Skip to main content

Methods to assess string similarity.

Project description

strcompare

A library of string similarity assessment functions.

Properties

Each string assessment score judges the similarity of two strings as a floating point number. Lower numbers indicate dissimilarity, and higher numbers indicate similarity.

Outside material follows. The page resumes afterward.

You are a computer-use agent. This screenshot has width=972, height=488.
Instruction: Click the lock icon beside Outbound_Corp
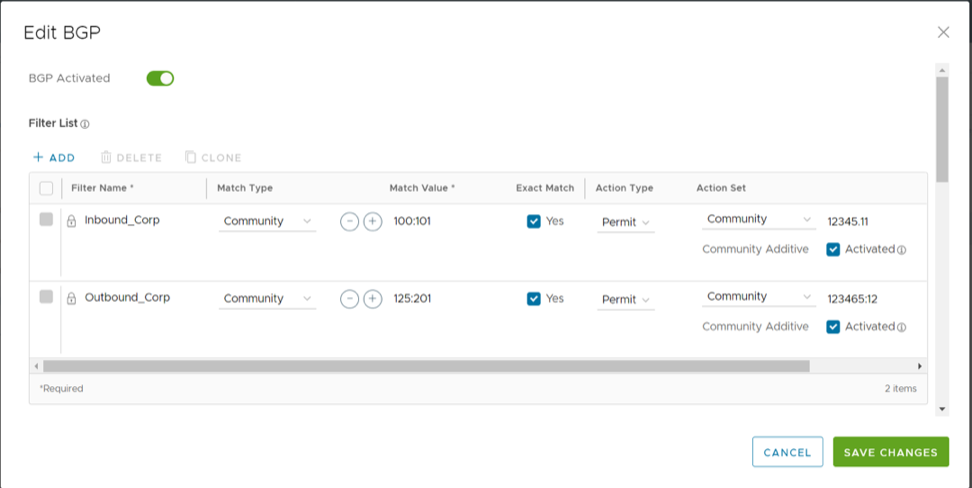[71, 298]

As such, 0.0 would indicate completely different strings, while 1.0 would indicate exactly equal strings.

Every string assessment score adheres to the following rules/properties, given comparison function $func$ and strings $x$ and $y$.

  • $0.0 <= func(x, y) <= 1.0$ for all valid $x$ and $y$
  • $func(x, y) = 1.0$ if $x = y$
  • $func(x, y) = func(y, x)$ for all valid $x$ and $y$
  • $func(x, y) = 0$ if $x$ and $y$ share no common characters.
    • As a corollary, $func(x, y) = 0$ if exactly one of $x$ and $y$ are empty.

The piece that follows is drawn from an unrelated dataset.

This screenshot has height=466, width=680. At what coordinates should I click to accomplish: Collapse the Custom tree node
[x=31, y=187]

Additionally, several different scoring methodologies come with "major" and "minor" variants. Minor variants additionally exhibit the following property:

  • $func(x, y) = 1$ if $x \subseteq y$, or $y \subseteq x$


Scoring Functions

Each scoring method derives it score by calculating some metric, then scaling that metric by the length of one or both of the strings. Note that "major" variants will scale the metric by the longer string's length, and "minor" variants by the shorter string's length.

Character Distribution

Metric Number of individually matching characters between the two strings

Scoring methods

cdist_score(x, y) Scales metric the the sum of both lengths

Example:
HELLO vs HELP

H E L O
1 1 2 1

H E L P
1 1 1 1

The number of matching characters is 3 (H, E, and L). Since they appear in both, the resulting metric is 2 * 3 = 6. 
As len(HELLO) = 5 and len(HELP) = 4, the scale factor here is 5 + 4 = 9.

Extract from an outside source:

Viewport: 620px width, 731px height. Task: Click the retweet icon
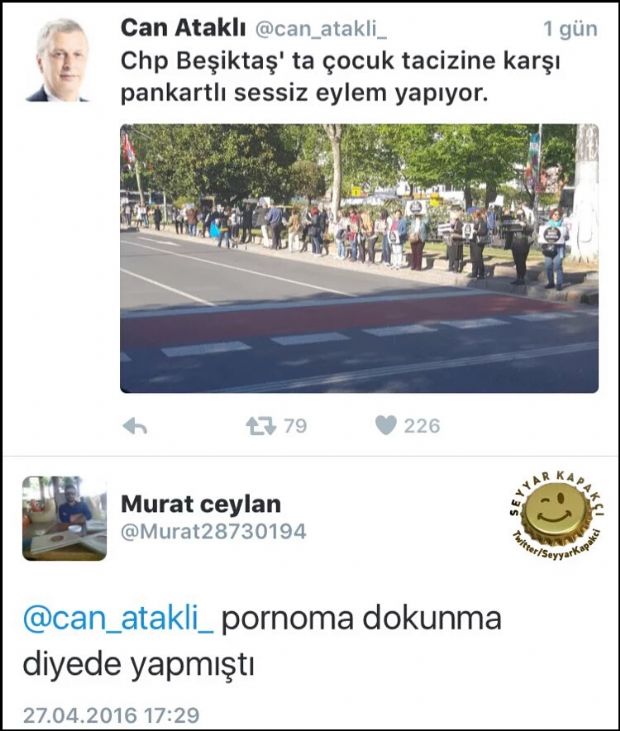[261, 426]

cdist_score = 6 / 9 ~= 0.667

Longest Substring

Metric The length of the longest sequence of characters appearing in the same order in both strings.

Scoring methods

lss_major(x, y) Scales metric by the length of the longer string.
lss_minor(x, y) Scales metric by the length of the shorter string.

Example:
STRESSED | DESSERT
___ESSE_ | _ESSE__
--------------------
The scoring metric here is `4`, as the longest common substring is "ESSE"
lss_major = 4 / 8  = 0.5
lss_minor = 4 / 7 ~= 0.5714

Fragmented Substring

Metric The length of the longest sequence of characters appearing in the same relative order in both strings
Adjusted Metric - Minor Calculates a metric based on the length of the longer string, assessing "point" penalties for differences in distances between relative character matches between the two strings
Adjusted Metric - Major Calculates a metric based on the length of the shorter string, assessing "point" penalties for differences in distances between relative character matches between the two strings

Scoring methods

fss_major(x, y) Scales $metric$ by the length of the longer string
fss_minor(x, y) Scales $metric$ by the length of the shorter string
adjusted_fss_major(x, y) Scales major adjusted metric by the product of the lengths of the two strings
adjusted_fss_minor(x, y) Scales minor adjusted metric by the product of the lengths of the two strings

Example:
BRAKE | BERATE
BRA_E | B_RA_E
----------------
The scoring metric here is 4, as the longest fragmentd substring is "BRAE"
fss_major = 4 / 6 ~= 0.667
fss_minor = 4 / 5  = 0.8
----------------
The adjusted major metric here is 19, as characters BRAE match, but R is 1 character away from B in BRAKE, but 2 characters away from B in BERATE
Thus, adjusted major metric = 5 + (5 - 1) + 5 + 5 = 19  ( 5 is the length of the shorter string BRAKE )
adjusted_fss_major = 19 / (5 * 6) = 19 / 30 ~= 0.633

The adjusted minor metric here is 23, as character BRAE match, but R is 1 character away from B in BRAKE, but 2 characters away from B in BERATE
Thus, adjusted minor metric = 6 + (6 - 1) + 6 + 6 = 23  ( 6 is the length of the longer string BERATE )
adjusted_fss_minor = 23 / (5 * 6) = 23 / 30 ~= 0.767

Levenshtein

Metric The levenshtein distance between the two strings subtracted from the longer of the two strings (thus representing the number of already matching characers $i.e.$ non-edits needed).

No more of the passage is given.